Em seu duelo com o Congresso, Guedes alega que, se afrouxar o gasto público, inflação, dólar e juros subirão, e o desempenho econômico será prejudicado. O ministro insiste que a melhor saída é aprovar uma fonte de custeio para implantar imediatamente um Auxílio Brasil turbinado. Com o aval dele, está em tramitação no Congresso uma proposta de emenda constitucional que autoriza o governo a pagar apenas 40 bilhões de reais de uma dívida de 89 bilhões de reais em precatórios em 2022. A diferença seria usada para bancar o novo programa de transferência de renda, sem que houvesse qualquer prejuízo do teto de gastos. Desde que foi apresentada, a proposta enfrenta resistência. Há quem diga que é inconstitucional. Há quem diga que representa calote a credores. E há parlamentares que querem soluções mais fáceis, rápidas e nem sempre comprometidas com a saúde financeira do país. Para essa turma, Bolsonaro tem de tirar o controle da economia das mãos de Guedes, mesmo que ele continue como ministro. Até aqui, o presidente descarta essa possibilidade.

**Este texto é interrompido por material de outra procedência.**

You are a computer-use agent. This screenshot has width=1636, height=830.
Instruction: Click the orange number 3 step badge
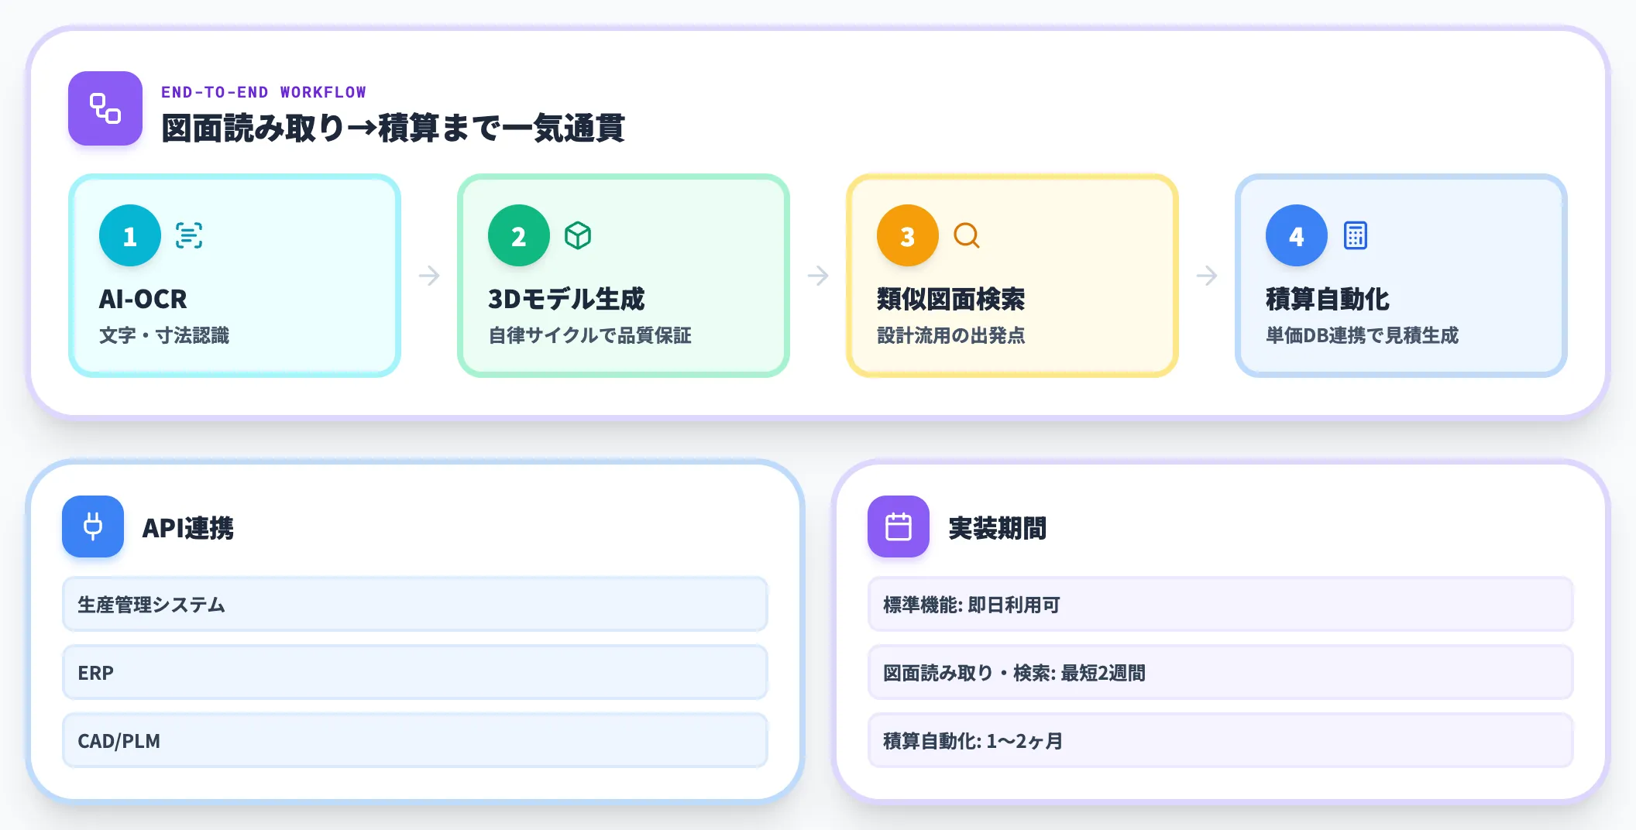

Nomeado com status de superministro, Guedes nunca teve uma relação boa com a classe política. Na sua estreia em negociações com o Congresso, recomendou uma “prensa” nos parlamentares para garantir a votação da reforma da Previdência. Colheu antipatia. No início da pandemia, ele propôs um auxílio emergencial de 200 reais, descartado pelos congressistas, que aprovaram o valor de 600 reais. Apesar de até agora não ter conseguido tirar do papel as reformas administrativa e tributária e algumas privatizações, Guedes viu projetos importantes caminharem no Legislativo. O crédito, porém, deve ser dado principalmente aos presidentes da Câmara, Arthur Lira (PP-AL), e do Senado, Rodrigo Pacheco (DEM-MG), que conversam com frequência com o ministro. Os dois conhecem como poucos os humores de suas respectivas Casas e sabem que, se a economia não deslanchar a ponto de melhorar a vida dos eleitores, o cerco se acentuará. Blindado por Bolsonaro, Guedes vai ficando cada vez mais sozinho em Brasília.